When reading, I love the anticipation of what happens next when a chapter ends. Providing a gripping chapter ending is a sure way to keep the reader reading. A chapter should end with enough suspense and intrigue or unanswered questions so that the reader is desperate to find out what happens next and turns to the next chapter. The reader needs a reason to turn the page. Flat chapter endings may mean the reader abandons the book. It may also be an anti-climax if a chapter ends with a character going to sleep. Make your chapter endings as enthralling as your chapter openings!

Suggestions for chapter endings

Cliffhanger

A cliffhanger ending is as the phrase suggests: it leaves the reader dangling. Ending a chapter in the middle of a dramatic scene – literally as the earth of the cliff edge is crumbling and the person can’t hold on any longer. The cliffhanger could be a plot twist or new information that is introduced. The reader should be desperate to turn the page to find out what happens next,

Ask a question

In Left You Dead by Peter James (Kindle), Chapter 82 closes with the realisation that someone whom the police thought had been murdered by her husband could in fact still be alive and have planned her own disappearance.

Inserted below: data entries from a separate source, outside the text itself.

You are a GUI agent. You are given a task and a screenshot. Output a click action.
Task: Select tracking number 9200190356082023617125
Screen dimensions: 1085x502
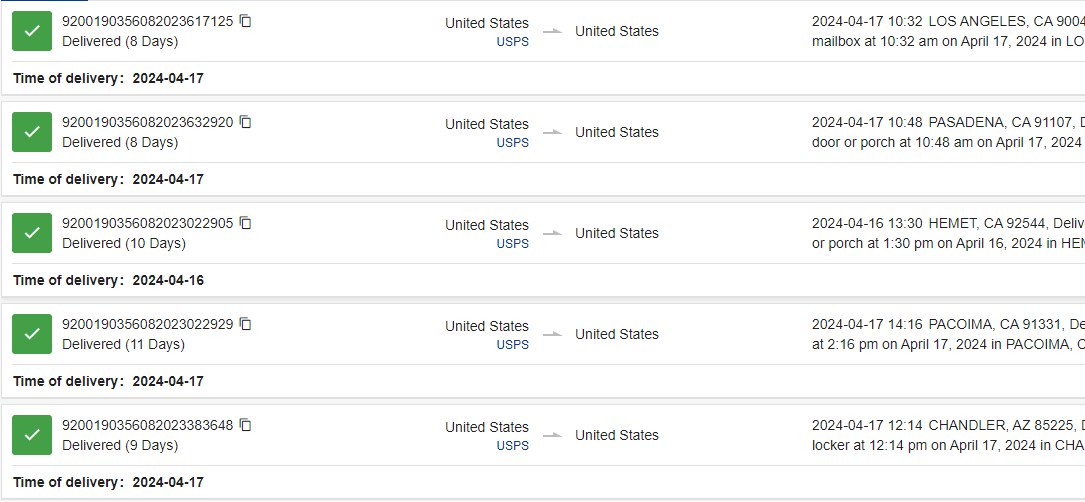pos(148,21)
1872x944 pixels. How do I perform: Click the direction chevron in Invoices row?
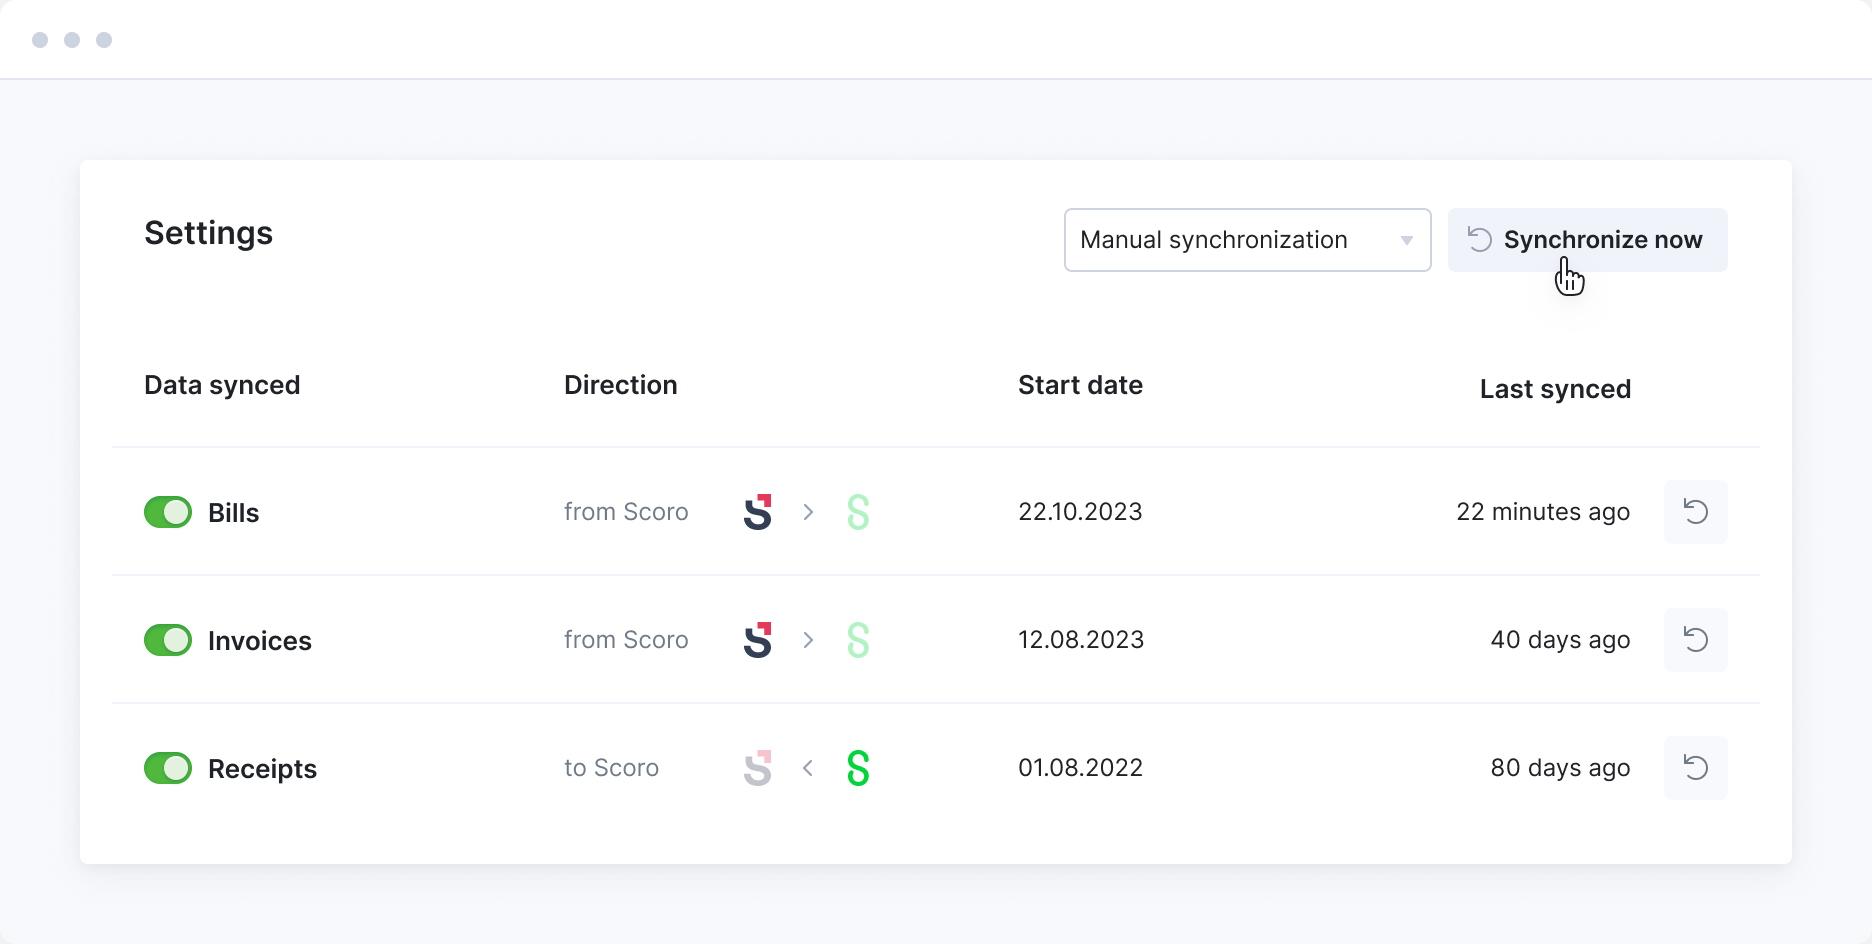808,640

In Left You Dead by Peter James (Kindle), Chapter 82 closes with the realisation that someone whom the police thought had been murdered by her husband could in fact still be alive and have planned her own disappearance.

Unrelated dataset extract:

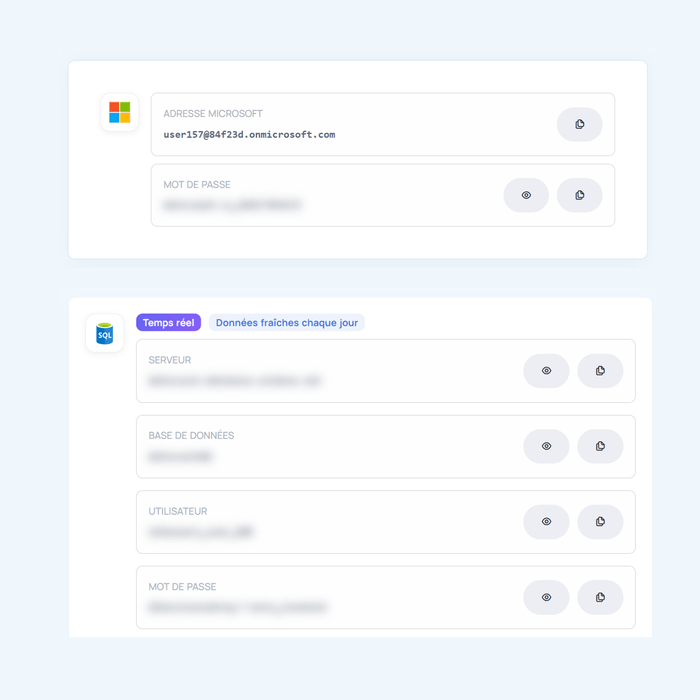
Task: Click the user157 email address text
Action: (x=249, y=135)
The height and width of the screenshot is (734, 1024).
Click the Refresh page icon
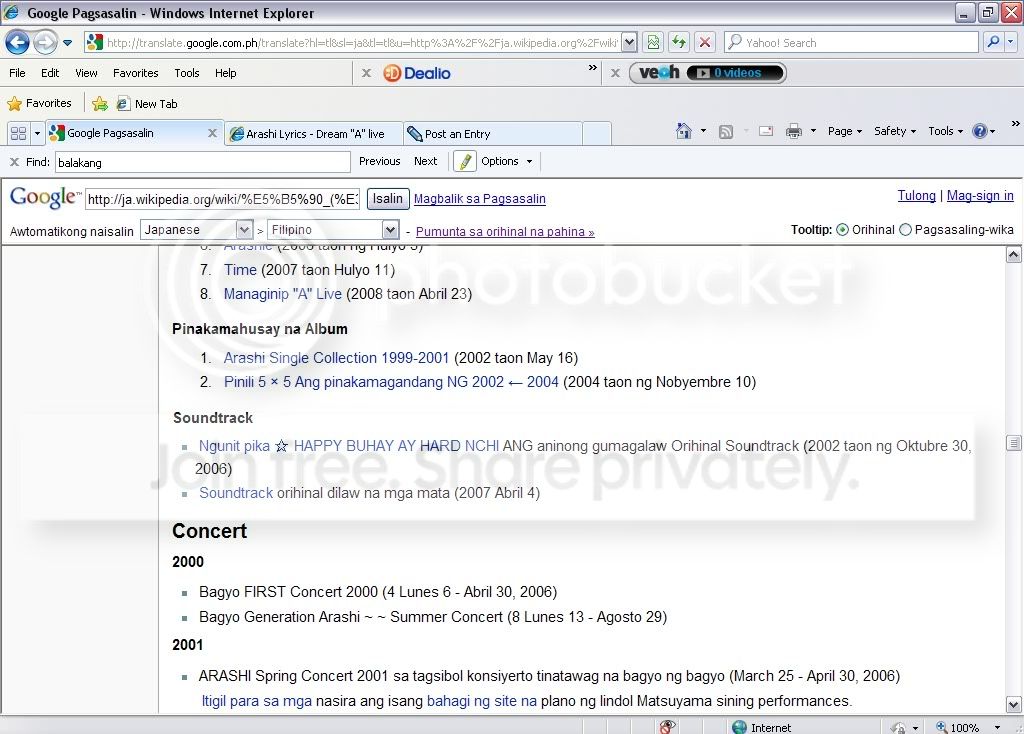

The fact that both Niall and Eden played chess against each other indicated both were strategists. Was Eden Paternoster still alive? Who was outthinking the other here in a game beyond the board?

<END OF CHAPTER>

A revelation or surprise

A revelation that sends shockwaves through the characters is a perfect way of ending a chapter, ensuring that the reader flips to the next chapter. The end of chapter 4 of The Catch by T.M. Logan (Kindle) is an excellent example of a revelation that floors everyone. Abbie, Ed and Claire’s daughter, has got engaged to Ryan, whom Ed does not trust and is trying to prove that Ryan is not all he makes out to be, so he can stop Abbie from marrying him.

‘It’s a Monday, Mum.’

I looked from my daughter to her new fiancé, but his flawless face gave nothing away.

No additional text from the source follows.